- [Work instruction]
All lines in the records below that hold "dropdown" are to be shown.

[Dataset entries]
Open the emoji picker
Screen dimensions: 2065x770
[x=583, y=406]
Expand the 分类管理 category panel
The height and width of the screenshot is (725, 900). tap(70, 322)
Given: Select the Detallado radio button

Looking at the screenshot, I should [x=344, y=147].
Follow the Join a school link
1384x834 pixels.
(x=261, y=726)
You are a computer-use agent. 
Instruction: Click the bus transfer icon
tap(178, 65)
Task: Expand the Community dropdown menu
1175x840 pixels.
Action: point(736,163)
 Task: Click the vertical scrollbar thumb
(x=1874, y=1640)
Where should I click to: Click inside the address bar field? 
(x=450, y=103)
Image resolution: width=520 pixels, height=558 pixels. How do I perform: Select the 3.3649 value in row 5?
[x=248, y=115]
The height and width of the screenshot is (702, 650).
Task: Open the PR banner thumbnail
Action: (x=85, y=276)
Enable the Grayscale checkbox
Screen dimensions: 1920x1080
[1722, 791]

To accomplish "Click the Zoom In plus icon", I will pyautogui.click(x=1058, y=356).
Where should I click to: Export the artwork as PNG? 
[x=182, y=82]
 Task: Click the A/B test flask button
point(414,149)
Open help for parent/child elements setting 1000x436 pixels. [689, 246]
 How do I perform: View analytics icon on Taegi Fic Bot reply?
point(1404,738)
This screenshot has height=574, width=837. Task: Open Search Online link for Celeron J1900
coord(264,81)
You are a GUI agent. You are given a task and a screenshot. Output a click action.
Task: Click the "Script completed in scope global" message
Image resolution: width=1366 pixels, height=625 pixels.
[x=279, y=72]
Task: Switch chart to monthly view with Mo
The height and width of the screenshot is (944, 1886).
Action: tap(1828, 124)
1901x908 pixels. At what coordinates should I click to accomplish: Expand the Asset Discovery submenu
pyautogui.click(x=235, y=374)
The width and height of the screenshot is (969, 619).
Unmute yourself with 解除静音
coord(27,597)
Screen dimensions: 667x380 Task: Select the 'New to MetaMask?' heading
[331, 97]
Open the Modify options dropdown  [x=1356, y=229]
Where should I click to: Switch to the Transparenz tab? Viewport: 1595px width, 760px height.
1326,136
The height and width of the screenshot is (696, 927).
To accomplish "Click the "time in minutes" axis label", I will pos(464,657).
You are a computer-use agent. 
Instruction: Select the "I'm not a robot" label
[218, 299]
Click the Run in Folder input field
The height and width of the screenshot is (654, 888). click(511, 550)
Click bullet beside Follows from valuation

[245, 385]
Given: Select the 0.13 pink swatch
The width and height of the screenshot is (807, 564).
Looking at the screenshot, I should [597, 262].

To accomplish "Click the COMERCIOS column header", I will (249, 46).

- [Solution below]
Task: Expand the Community dropdown menu
Open the Modify options dropdown  [x=1356, y=229]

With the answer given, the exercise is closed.